:: PROBLEM DETAILS ::
All of the records listed below should be retyped exactly.

[INPUT DATA]

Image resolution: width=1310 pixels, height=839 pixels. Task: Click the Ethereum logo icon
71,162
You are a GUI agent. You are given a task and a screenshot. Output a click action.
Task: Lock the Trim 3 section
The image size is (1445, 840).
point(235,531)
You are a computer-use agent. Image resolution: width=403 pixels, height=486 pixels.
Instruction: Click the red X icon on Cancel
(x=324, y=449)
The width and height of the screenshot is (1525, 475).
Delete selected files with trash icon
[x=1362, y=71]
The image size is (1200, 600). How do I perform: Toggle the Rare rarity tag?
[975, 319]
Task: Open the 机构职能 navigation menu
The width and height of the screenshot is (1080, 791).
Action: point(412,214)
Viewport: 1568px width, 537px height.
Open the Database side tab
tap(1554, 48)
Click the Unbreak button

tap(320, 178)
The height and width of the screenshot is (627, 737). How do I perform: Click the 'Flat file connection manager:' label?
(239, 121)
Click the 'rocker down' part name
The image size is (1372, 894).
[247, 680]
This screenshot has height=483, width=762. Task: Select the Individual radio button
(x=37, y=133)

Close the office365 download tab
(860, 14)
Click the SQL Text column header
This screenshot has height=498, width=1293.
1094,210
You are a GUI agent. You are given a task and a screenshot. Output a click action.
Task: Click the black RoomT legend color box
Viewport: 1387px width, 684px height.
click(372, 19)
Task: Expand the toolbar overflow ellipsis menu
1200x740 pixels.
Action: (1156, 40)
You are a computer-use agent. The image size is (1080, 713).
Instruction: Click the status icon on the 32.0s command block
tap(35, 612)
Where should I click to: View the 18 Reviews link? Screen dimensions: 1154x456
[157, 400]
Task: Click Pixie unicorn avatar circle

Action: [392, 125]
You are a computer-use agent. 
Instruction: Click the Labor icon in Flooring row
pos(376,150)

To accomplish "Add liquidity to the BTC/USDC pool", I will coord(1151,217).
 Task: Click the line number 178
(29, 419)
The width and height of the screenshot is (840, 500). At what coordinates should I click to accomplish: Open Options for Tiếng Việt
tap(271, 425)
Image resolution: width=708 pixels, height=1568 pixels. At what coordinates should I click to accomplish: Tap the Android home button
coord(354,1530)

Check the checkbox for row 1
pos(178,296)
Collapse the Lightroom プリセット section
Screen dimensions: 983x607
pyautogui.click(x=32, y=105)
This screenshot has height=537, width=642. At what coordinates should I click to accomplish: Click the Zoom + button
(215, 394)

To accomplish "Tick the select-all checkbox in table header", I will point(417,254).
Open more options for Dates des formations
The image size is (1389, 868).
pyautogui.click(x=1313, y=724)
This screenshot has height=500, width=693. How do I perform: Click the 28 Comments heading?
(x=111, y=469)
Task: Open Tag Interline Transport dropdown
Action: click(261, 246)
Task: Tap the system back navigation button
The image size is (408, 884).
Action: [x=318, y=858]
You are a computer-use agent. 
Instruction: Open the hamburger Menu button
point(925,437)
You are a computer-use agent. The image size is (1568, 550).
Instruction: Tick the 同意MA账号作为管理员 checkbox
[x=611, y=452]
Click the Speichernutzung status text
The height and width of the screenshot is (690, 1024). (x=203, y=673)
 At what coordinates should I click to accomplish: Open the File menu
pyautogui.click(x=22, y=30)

[/INPUT DATA]

:: COMPLETED TASK ::
Image resolution: width=1310 pixels, height=839 pixels. Task: Click the Ethereum logo icon
71,162
You are a GUI agent. You are given a task and a screenshot. Output a click action.
Task: Lock the Trim 3 section
The image size is (1445, 840).
point(235,531)
You are a computer-use agent. Image resolution: width=403 pixels, height=486 pixels.
Instruction: Click the red X icon on Cancel
(x=324, y=449)
The width and height of the screenshot is (1525, 475).
Delete selected files with trash icon
[x=1362, y=71]
The image size is (1200, 600). How do I perform: Toggle the Rare rarity tag?
[975, 319]
Task: Open the 机构职能 navigation menu
The width and height of the screenshot is (1080, 791).
Action: point(412,214)
Viewport: 1568px width, 537px height.
Open the Database side tab
tap(1554, 48)
Click the Unbreak button

tap(320, 178)
The height and width of the screenshot is (627, 737). How do I perform: Click the 'Flat file connection manager:' label?
(239, 121)
Click the 'rocker down' part name
The image size is (1372, 894).
[247, 680]
This screenshot has height=483, width=762. Task: Select the Individual radio button
(x=37, y=133)

Close the office365 download tab
(860, 14)
Click the SQL Text column header
This screenshot has height=498, width=1293.
1094,210
You are a GUI agent. You are given a task and a screenshot. Output a click action.
Task: Click the black RoomT legend color box
Viewport: 1387px width, 684px height.
click(372, 19)
Task: Expand the toolbar overflow ellipsis menu
1200x740 pixels.
Action: (1156, 40)
You are a computer-use agent. The image size is (1080, 713).
Instruction: Click the status icon on the 32.0s command block
tap(35, 612)
Where should I click to: View the 18 Reviews link? Screen dimensions: 1154x456
[157, 400]
Task: Click Pixie unicorn avatar circle

Action: [392, 125]
You are a computer-use agent. 
Instruction: Click the Labor icon in Flooring row
pos(376,150)

To accomplish "Add liquidity to the BTC/USDC pool", I will coord(1151,217).
 Task: Click the line number 178
(29, 419)
The width and height of the screenshot is (840, 500). At what coordinates should I click to accomplish: Open Options for Tiếng Việt
tap(271, 425)
Image resolution: width=708 pixels, height=1568 pixels. At what coordinates should I click to accomplish: Tap the Android home button
coord(354,1530)

Check the checkbox for row 1
pos(178,296)
Collapse the Lightroom プリセット section
Screen dimensions: 983x607
pyautogui.click(x=32, y=105)
This screenshot has height=537, width=642. At what coordinates should I click to accomplish: Click the Zoom + button
(215, 394)

To accomplish "Tick the select-all checkbox in table header", I will point(417,254).
Open more options for Dates des formations
The image size is (1389, 868).
pyautogui.click(x=1313, y=724)
This screenshot has height=500, width=693. How do I perform: Click the 28 Comments heading?
(x=111, y=469)
Task: Open Tag Interline Transport dropdown
Action: click(261, 246)
Task: Tap the system back navigation button
The image size is (408, 884).
Action: [x=318, y=858]
You are a computer-use agent. 
Instruction: Open the hamburger Menu button
point(925,437)
You are a computer-use agent. The image size is (1568, 550).
Instruction: Tick the 同意MA账号作为管理员 checkbox
[x=611, y=452]
Click the Speichernutzung status text
The height and width of the screenshot is (690, 1024). (x=203, y=673)
 At what coordinates should I click to accomplish: Open the File menu
pyautogui.click(x=22, y=30)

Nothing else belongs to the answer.